How to develop a child’s interest in studies

How to develop a child’s interest in studies

A child’s interest in their studies, can likely be attributed to one of 3 factors. 1) A child’s intrinsic drive for learning and knowledge. 2) A parent’s interest, focus and influence on a child’s engagement with their studies or 3) A teacher’s impact and ability to cultivate the child’s awareness and understanding of the importance of learning.

Some children are innately curious. Especially in the Early Childhood foundational years. They ask thousands of questions, because they genuinely want to know the answers. Unfortunately, they are sometimes ignored or discouraged from asking such questions, as not to become a bother to others. If this occurs, students will likely not develop a greater appreciation for their studies.

A child is more likely to have a greater appreciation for his/her studies, if education is valued in the home. This may be demonstrated by a child being allowed to engage in open dialogue and inquire about any topic of interest. If the parent assists the child with finding an answer, this shows the child that his ideas are valued. Children are constant seekers of attention and rewards, and thrive upon receipt of positive affirmation. Creating a print-rich environment, and playing educational games may enhance a child’s interest in his/her studies. Children who acquire an appreciation for learning, and attain requisite skills prior to entering school likely find the academic environment less intimidating and more rewarding than children who lack such exposure.
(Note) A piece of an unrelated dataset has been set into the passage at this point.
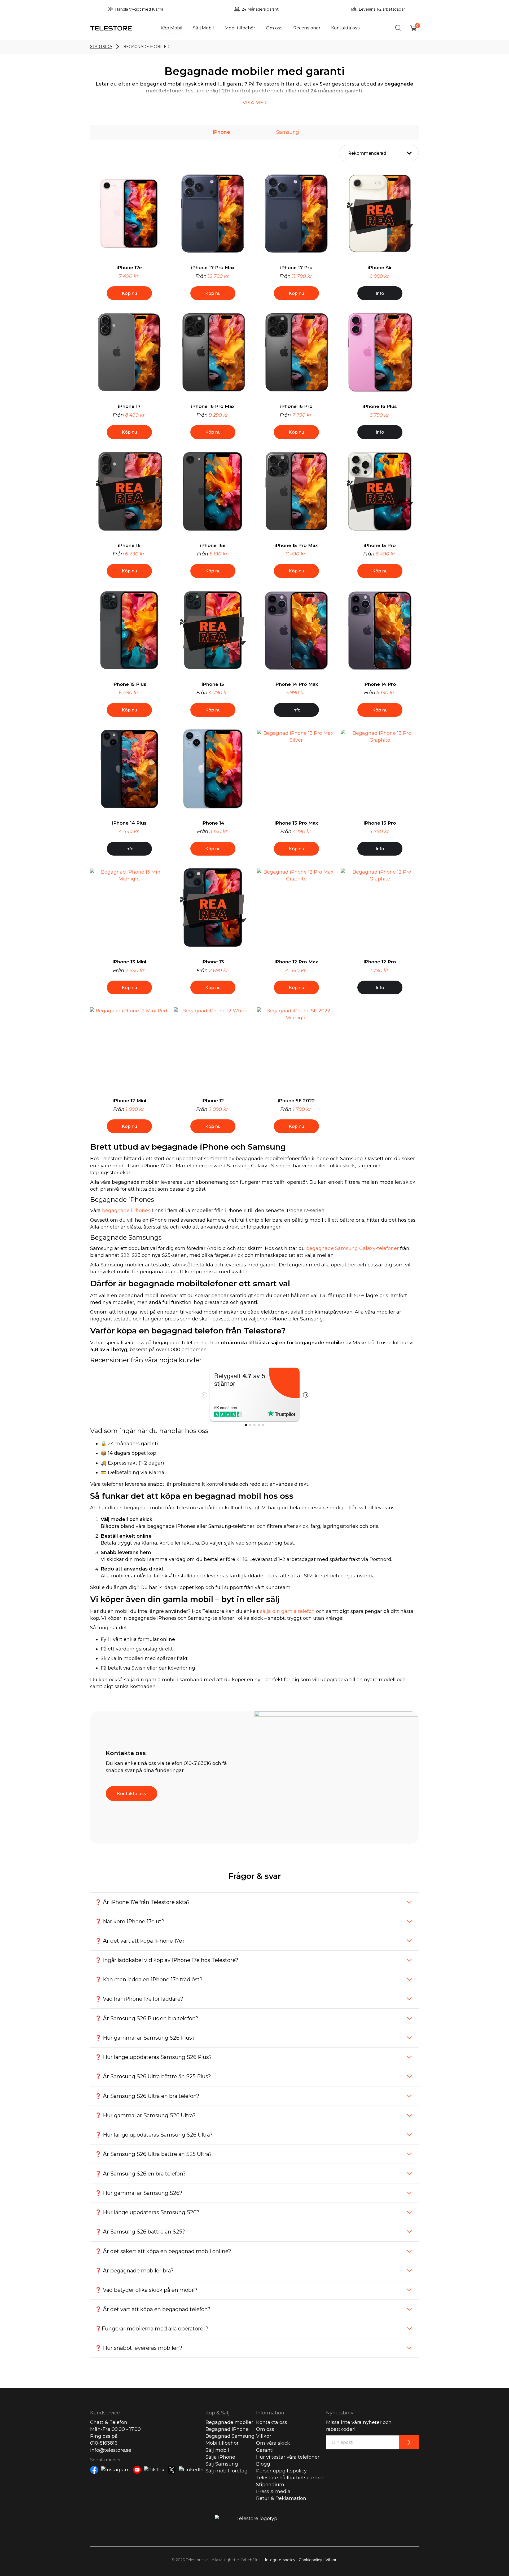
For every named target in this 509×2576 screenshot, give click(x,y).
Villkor (263, 2436)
Once in school, learners develop an understanding of the expectations for learning. Good teachers instill in them, the value of doing well, trying your best and working hard. Great teachers instill in them, a growth mindset… which teaches them that are capable of far more than they think. These teachers provide an environment that is safe for risk taking and mistake making. Students are taught that failure is one step in the learning process, but so is success. Both have value and neither makes you better or less than another person. Students quickly discover that learning is in the journey, not the destination. They begin to think critically, problem solve, experiment, explore, create and design.

Moreover, the best way to ensure that a student has interest in his/her studies is to ensure that they have ownership of their learning. Students should be taught that they too, have a role in their own success. By organizing, planning, goal setting and monitoring their own growth and progress…students begin to experience self-confidence and self-driven success. When a child is accustomed to experiencing success, success becomes an expectation…and they want it more…and more…and more! The more successes the child experiences, the greater his/her interest level in his/her studies.